Health

DIR Fee Reform: Lining Up Another Win for Patients on Drug Costs

Health and Human Services Secretary Alex Azar and the Trump administration are positioned to deliver results for patients and the nation on two highly complex and highly connected health policy issues.

One of these issues — lowering patients’ out-of-pocket drug costs — ranks among Americans’ top concerns, right up there with maintaining coverage for pre-existing conditions. The other issue — the harm to patient health and increased health care costs that result when patients fail to take their medications as prescribed — is so important that it often is called America’s “other drug problem.”

The complexities are well-documented. Efforts to reduce out-of-pocket drug costs long have been stymied by, among other factors, a stunning lack of transparency in the system. Efforts to improve patients’ use of prescription medications are confounded by the many different reasons that people neglect to maintain, or even begin, their therapy.

While the complexities of drug pricing and prescription use are well-documented, so are the connections between the two. Studies find that the cost of prescription drugs is cited routinely as a primary obstacle to taking medications as prescribed.

That, in turn, leads to poorer health, increased reliance on more costly forms of care and higher health care costs across the board. Failure to take medications as prescribed has been estimated to contribute to between $100 billion and $290 billion in unnecessary health care expenditures every year.  

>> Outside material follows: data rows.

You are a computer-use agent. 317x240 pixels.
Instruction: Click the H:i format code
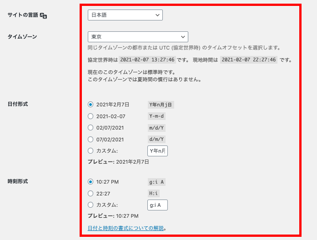coord(154,193)
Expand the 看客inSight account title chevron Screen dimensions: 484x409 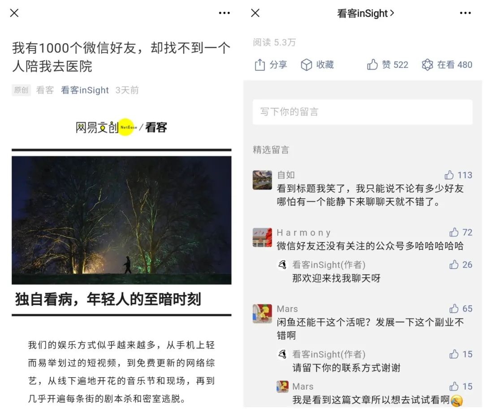392,13
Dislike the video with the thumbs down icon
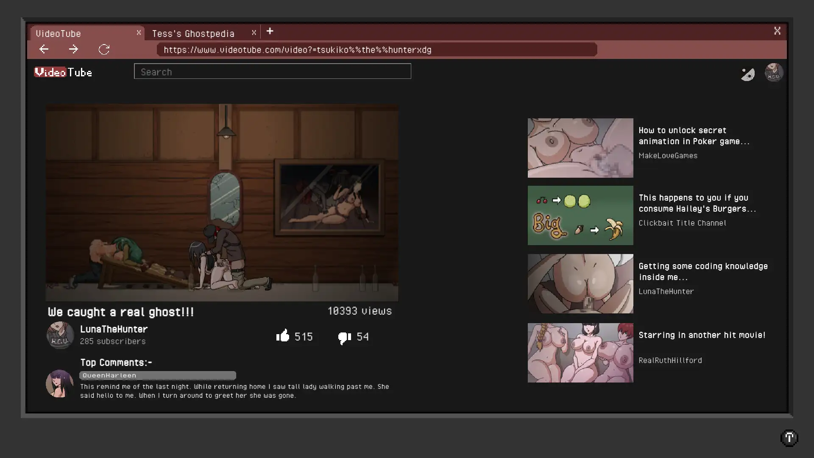Image resolution: width=814 pixels, height=458 pixels. (344, 337)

HHS has proposed a crucial strategy to help address these issues. Like many things in health care, the term sounds complex: “direct and indirect remuneration fee reform.” However, it is a common-sense approach to lowering patients’ out-of-pocket drug costs.

The amount that Medicare beneficiaries must pay for a prescription drug is supposed to be based on the cost of the drug. However, health plans often calculate patients’ drug prices without subtracting the dollars that the plans claw back from pharmacies many months after the prescription is dispensed.

So, patients’ drug costs are artificially inflated, because they are calculated based on an inflated base figure that is more than the plans really pay for drugs. HHS has concluded that eliminating this drug pricing game would reduce patients’ drug costs by an astounding $14.8 billion over 10 years.  

Suffice it to say that DIR fees have mutated dramatically from their original intent. At this point, they are loopholes that are being used by plans to claw back exorbitant amounts of money from pharmacies — to the ultimate detriment of patients and the nation as a whole. The Centers for Medicare and Medicaid Services has indicated that DIR fees have exploded 45,000 percent from 2010 to 2017.

To summarize, it is simply unsustainable for pharmacies — or for any business — to be undercompensated, often below cost, for goods and services, and for this reimbursement to be completely unpredictable. That is just the beginning of the story, as the unsustainable cycle proceeds from there: higher drug costs, lower medication adherence, diminished patient health, greater reliance on expensive treatments and higher overall health care costs.

To break this cycle, the Trump administration should finalize its proposals to reform DIR fees, a tremendous advancement toward realigning incentives for better health and lower health care costs.

This reform would maintain momentum from the new law enacted in October 2018 that bans “gag clauses.” That gag-clause-prevention law assures that pharmacists are allowed to tell patients when they can save money by paying cash for a prescription instead of using their insurance.

A national poll conducted in January by Morning Consult and commissioned by the National Association of Chain Drug Stores found that 79 percent of registered voters support the new law banning gag clauses. Further, 86 percent support pharmacists using their expertise to identify other opportunities in public policy that can help to lower patients’ out-of-pocket drug costs.

With that in mind, DIR fee reform is pharmacy’s strong recommendation, and it is sound policy. The time is now to continue to log victories such as DIR fee reform that will achieve real progress on issues facing Americans.

 

Steven C. Anderson, IOM, CAE, is president and CEO of the National Association of Chain Drug Stores.